Идея, конечно, оригинальна и дерзка. И трудновыполнима. Но Симонини к тому времени заматерел и опытом и умом. Он был уже не мальчишка, умевший только мутить воду с университетскими однокашниками. Он понюхал войну, пригляделся к смерти, конечно — к чужой, и определенно укрепился в намерении избежать тех альпийских крепостей, которые пообещал ему Негри ди Сен-Фрон.
Выполнение дерзкого плана требовало обдумывания. Симонини тем и занялся, благо как-то вокруг иных занятий не имелось. С мастро Нинуццо удавалось тоже обговорить деталь-другую. Диалоги велись в обстановке деликатесных застолий.
— Мастро Нинуццо. Вы, верно, гадаете, кто меня прислал. Откроюсь, что я по поручению Его Святейшества. Я послан реставрировать королевство нашего с вами монарха Обеих Сицилий.
— Отец, готов служить вам, говорите, что требуется делать.
— Скажу.
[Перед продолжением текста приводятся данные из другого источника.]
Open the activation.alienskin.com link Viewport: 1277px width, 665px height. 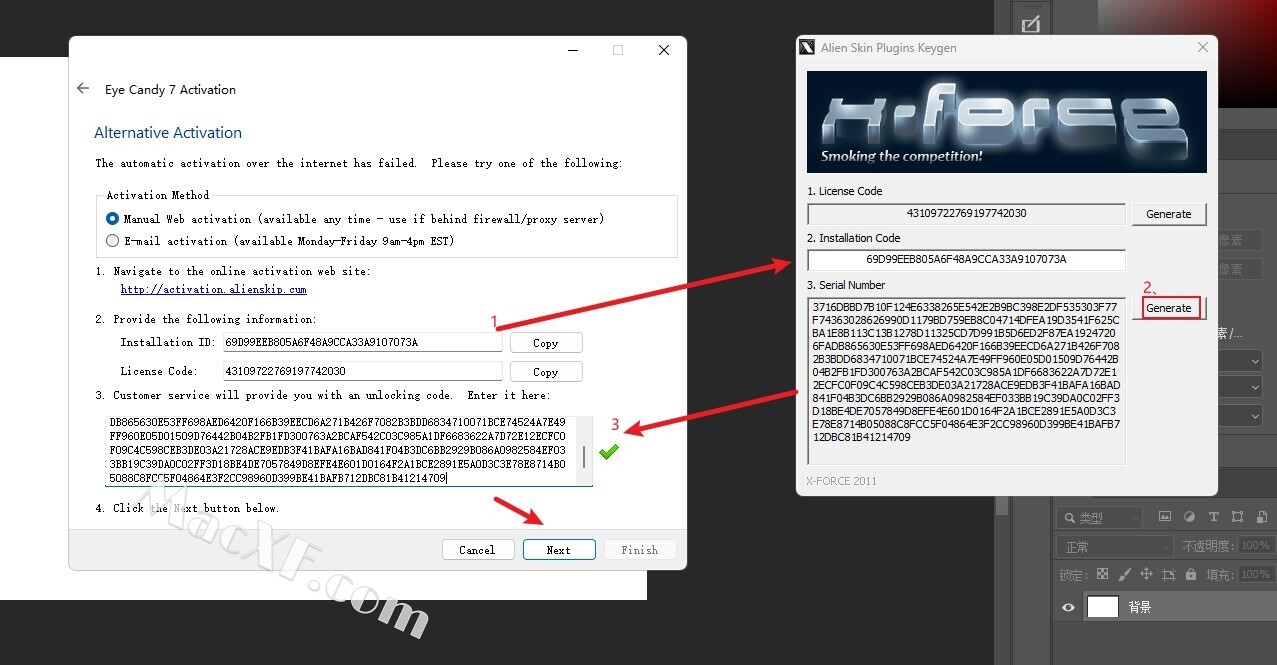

В ближайшее время настанет день, когда один пароход пойдет из Палермо на континент. На теплоходе будут приказы и планы, назначенные порушить навек правление и власть Его Святейшества и обесчестить нашего короля. Мы не допустим. Этот пароход пойдет на дно, не доплывет до Турина, пусть идет на дно с приказами и с планами и со всею командой.
— Нет проще ничего на свете, падре. Используем новомодную выдумку, она уже в ходу у американцев. Это угольная бомба. Бомба, по виду точь-ну-в-точь глыба угля. Ее подкинуть в угольный трюм, а стоит ей угодить в топку — она разогреется до нужного состояния — и, пожалуйста, вот вам отличный взрыв.
— Превосходная мысль. Но когда эту глыбу бросят в топку — неизвестно. Это нас не устраивает. Требуется, чтобы все это рвануло не слишком рано и не слишком поздно. То есть не после отплытия и не перед прибытием. Чтобы не было наблюдателей. Пусть корабль пойдет ко дну в середине пути. Без каких бы то ни было свидетелей.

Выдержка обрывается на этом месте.